Let $X_i$ be a random sample from a standard exponential distribution.
The goal is to find $p$ such that
$$n^p X_{(2)} \to c >0$$
in probability, where $X_{(2)}$ is the second order statistic (ie. second lowest value) of the sample.
I'm stumped. I've tried two different ways of attack:
Use the fact that $F(X_{(2)})=_d U_{(2)}$ where $U_{(2)}$ is the order statistic of a uniform random sample. Once I find the distribution of $U_{(2)}$ I can then transform back to $X_{(2)}$ since it's CDF is invertible.
Use Renyi representation to write $X_{(2)} =_d \frac{Z_1}{n} + \frac{Z_2}{n-1}$ where $Z_i$ are independent $\exp (1)$ random variables.
When I try either method, I just get lost in algebra with no clear way of linking it back to $n^p$.
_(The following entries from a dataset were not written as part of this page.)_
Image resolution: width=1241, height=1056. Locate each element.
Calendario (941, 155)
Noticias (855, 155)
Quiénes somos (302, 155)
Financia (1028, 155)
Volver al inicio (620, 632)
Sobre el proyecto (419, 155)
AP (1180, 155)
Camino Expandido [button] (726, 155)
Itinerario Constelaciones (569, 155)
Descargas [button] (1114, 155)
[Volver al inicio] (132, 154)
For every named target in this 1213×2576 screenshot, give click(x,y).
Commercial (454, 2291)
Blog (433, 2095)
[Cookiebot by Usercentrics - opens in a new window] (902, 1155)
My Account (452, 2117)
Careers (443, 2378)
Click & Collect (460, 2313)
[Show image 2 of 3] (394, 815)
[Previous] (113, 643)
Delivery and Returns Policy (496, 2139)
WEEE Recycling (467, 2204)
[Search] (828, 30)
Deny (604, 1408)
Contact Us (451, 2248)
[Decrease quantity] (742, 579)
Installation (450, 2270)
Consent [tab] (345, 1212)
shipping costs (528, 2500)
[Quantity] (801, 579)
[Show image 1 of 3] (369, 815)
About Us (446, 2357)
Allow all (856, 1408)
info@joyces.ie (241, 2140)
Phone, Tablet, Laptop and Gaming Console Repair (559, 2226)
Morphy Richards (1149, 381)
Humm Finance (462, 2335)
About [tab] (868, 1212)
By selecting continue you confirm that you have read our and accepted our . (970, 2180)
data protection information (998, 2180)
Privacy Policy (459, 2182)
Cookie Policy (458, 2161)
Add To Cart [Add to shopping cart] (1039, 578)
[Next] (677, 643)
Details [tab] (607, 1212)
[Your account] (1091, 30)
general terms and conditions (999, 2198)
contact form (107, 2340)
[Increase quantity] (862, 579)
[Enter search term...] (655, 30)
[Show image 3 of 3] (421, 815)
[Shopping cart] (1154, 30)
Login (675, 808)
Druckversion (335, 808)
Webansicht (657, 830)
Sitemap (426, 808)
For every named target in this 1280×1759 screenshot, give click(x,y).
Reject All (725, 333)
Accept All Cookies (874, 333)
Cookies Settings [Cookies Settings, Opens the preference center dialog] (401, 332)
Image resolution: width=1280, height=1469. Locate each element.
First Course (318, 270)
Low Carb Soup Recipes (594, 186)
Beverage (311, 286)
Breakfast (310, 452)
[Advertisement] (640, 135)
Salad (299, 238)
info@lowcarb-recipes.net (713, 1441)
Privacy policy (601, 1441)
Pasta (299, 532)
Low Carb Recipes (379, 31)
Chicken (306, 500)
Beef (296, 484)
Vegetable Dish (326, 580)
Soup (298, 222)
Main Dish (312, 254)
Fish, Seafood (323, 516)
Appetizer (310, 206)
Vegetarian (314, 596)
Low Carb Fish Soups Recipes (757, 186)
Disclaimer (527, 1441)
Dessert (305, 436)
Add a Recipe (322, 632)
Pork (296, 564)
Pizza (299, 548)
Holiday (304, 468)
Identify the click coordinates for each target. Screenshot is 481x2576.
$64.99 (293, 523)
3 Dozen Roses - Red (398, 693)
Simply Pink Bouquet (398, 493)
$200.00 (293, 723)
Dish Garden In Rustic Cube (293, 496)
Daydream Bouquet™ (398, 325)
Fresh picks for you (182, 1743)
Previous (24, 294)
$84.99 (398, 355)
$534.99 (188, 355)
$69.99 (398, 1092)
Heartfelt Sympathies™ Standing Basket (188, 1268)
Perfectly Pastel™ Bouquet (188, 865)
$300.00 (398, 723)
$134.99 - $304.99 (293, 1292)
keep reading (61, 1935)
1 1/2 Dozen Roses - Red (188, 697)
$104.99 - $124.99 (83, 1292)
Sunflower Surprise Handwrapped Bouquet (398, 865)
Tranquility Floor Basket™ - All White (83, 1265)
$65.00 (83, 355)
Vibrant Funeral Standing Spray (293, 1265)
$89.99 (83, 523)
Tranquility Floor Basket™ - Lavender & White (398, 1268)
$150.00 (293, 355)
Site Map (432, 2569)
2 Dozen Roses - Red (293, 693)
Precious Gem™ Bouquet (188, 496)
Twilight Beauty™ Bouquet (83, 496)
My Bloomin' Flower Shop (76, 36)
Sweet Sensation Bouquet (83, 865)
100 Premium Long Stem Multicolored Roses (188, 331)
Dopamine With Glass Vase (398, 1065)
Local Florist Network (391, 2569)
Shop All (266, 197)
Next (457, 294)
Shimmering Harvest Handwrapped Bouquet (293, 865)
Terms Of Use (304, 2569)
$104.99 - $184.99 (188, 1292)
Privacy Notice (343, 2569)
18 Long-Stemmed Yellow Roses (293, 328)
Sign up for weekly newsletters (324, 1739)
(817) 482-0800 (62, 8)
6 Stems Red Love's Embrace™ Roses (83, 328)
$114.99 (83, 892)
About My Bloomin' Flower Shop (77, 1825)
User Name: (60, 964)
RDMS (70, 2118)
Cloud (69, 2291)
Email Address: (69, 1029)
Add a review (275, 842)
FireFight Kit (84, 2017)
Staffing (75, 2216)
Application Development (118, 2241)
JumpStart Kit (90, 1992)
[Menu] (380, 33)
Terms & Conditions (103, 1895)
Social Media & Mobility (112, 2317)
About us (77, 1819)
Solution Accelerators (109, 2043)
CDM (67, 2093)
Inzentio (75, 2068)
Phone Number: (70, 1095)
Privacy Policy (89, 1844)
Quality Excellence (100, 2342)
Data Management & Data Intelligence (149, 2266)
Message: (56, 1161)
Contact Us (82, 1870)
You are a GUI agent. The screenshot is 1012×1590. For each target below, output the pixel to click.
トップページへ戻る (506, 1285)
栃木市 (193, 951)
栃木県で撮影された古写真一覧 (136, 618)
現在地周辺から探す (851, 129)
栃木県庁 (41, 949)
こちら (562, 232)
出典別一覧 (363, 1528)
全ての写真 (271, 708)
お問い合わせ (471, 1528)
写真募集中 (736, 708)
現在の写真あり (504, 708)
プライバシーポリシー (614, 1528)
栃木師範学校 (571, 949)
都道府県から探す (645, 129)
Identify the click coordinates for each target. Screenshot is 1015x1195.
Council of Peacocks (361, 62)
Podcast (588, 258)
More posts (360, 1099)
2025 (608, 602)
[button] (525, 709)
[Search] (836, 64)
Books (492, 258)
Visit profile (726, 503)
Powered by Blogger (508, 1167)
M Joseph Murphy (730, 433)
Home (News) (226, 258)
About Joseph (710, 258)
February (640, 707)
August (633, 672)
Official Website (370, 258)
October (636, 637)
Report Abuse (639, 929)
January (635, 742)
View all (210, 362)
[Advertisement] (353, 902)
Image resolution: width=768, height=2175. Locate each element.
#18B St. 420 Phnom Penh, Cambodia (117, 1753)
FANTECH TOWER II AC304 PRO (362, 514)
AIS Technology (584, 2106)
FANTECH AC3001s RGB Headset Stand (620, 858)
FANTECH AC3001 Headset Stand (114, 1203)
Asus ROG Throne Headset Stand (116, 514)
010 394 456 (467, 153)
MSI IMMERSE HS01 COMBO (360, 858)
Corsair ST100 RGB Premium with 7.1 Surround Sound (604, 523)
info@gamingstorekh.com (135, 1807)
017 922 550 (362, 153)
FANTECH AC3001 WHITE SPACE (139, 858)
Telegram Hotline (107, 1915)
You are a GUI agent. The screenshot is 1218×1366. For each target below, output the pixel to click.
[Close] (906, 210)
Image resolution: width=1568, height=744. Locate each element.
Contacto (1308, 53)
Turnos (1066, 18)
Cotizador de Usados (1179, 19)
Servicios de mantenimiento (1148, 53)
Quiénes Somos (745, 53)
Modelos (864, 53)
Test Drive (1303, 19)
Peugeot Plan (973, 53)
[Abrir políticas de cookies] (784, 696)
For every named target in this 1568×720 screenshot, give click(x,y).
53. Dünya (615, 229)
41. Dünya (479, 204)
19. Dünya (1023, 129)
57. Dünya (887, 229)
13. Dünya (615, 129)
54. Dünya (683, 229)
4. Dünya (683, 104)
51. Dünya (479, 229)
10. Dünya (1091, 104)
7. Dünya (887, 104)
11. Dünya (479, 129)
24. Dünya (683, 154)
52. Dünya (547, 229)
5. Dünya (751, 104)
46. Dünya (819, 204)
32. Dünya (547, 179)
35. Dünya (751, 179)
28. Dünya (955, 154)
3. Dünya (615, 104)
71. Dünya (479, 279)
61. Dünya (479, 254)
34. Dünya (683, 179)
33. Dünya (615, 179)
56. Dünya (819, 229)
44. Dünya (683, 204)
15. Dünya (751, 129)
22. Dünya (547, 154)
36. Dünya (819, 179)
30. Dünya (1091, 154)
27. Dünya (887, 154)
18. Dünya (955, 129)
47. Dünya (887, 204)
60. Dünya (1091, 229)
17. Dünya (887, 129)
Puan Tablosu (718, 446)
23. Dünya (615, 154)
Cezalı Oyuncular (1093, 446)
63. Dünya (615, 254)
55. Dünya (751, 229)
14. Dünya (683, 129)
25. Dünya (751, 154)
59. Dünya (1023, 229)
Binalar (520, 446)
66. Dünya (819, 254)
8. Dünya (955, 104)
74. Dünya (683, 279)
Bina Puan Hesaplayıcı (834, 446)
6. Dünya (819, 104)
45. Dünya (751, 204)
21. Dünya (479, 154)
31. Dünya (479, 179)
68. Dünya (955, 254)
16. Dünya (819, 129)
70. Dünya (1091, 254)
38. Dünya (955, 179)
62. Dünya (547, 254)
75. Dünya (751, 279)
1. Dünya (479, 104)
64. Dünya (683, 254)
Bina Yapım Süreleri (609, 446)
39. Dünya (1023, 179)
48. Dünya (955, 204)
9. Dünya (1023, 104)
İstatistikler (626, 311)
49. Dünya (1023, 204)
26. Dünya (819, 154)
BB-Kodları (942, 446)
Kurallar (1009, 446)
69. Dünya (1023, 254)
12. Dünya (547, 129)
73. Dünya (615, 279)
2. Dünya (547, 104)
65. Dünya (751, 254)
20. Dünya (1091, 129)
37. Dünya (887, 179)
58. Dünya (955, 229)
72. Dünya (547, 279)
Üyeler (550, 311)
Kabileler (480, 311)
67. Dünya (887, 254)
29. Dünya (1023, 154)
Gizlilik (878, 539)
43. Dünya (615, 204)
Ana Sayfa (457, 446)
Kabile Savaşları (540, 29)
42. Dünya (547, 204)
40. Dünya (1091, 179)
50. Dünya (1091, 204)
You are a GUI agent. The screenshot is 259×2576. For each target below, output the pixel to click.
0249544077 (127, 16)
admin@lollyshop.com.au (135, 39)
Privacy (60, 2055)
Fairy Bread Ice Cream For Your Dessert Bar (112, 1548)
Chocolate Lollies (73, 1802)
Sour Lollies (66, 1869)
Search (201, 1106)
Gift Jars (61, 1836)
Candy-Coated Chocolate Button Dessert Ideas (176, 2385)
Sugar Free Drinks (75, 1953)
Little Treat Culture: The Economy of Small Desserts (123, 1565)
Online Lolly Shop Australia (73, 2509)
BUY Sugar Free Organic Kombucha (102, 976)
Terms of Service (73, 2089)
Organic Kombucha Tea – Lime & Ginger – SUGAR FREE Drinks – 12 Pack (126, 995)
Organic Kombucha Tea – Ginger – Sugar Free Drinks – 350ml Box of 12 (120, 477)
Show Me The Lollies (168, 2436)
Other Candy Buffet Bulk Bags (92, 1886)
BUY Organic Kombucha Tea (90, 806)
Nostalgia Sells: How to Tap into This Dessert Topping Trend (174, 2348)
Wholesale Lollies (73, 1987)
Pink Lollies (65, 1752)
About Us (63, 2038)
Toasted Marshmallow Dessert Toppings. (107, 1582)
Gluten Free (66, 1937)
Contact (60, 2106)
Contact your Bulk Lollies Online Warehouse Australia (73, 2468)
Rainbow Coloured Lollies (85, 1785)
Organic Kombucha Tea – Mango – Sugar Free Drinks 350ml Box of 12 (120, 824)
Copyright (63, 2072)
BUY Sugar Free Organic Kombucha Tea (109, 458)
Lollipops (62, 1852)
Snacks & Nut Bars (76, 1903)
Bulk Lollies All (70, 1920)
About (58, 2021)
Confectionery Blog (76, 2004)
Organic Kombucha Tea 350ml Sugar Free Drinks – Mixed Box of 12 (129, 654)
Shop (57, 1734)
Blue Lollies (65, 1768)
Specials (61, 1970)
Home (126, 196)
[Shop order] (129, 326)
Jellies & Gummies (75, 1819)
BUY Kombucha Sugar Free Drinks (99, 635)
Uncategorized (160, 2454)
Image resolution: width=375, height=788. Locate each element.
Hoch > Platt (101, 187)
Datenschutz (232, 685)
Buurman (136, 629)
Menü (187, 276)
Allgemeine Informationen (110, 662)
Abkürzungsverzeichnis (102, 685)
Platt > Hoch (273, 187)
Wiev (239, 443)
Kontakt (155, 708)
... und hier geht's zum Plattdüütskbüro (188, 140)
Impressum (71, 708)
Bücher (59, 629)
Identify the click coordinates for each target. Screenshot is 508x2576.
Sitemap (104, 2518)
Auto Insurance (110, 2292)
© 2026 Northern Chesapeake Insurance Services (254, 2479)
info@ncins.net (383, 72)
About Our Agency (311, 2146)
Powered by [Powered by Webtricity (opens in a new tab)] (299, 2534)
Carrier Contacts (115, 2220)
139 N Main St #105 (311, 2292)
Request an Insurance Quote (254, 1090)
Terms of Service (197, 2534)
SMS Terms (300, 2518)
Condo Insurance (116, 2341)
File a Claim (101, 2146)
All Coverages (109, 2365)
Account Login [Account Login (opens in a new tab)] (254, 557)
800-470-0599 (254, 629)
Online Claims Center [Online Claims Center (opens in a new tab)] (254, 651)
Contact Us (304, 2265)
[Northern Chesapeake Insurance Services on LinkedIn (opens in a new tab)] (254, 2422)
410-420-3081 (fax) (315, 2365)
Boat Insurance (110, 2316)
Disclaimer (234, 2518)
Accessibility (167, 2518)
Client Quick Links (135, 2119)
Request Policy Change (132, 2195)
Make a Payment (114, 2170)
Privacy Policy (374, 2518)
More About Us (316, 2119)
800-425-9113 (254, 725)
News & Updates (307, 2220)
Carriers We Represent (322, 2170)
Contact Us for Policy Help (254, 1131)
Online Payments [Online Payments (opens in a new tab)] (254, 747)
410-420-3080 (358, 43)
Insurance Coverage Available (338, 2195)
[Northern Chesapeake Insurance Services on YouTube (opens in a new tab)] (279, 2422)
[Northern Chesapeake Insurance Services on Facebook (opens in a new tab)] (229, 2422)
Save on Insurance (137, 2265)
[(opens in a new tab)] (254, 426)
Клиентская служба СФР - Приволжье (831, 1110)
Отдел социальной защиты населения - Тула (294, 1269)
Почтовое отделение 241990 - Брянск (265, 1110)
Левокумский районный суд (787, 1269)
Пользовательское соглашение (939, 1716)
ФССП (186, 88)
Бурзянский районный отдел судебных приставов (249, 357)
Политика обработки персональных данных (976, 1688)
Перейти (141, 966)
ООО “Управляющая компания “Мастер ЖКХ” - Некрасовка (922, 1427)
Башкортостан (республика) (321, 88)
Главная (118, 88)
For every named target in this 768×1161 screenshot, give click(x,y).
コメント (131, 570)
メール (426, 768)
For $t > 0$, $\mathbb P(X_{(2)} > t)$ is the probability that there is at most one member of the sample $\le t$, which is $$e^{-tn} + n (1-e^{-t})e^{-(n-1)t} $$ That is, the CDF for $X_{(2)}$ is $$F_{(2)}(t) = 1 - e^{-tn} - n (1-e^{-t})e^{-(n-1)t} $$ In particular, for each positive constant $c$, $$\eqalign{F_{(2)}(c/n) &= 1 - e^{-c} - n (1 - e^{-c/n}) e^{c(1-1/n)}\cr &= 1 - (1+c) e^{-c} + O(1/n)\ \text{as $n \to \infty$}} $$ That says $n X_{(2)}$ tends in distribution to a nontrivial limit (not a constant, though).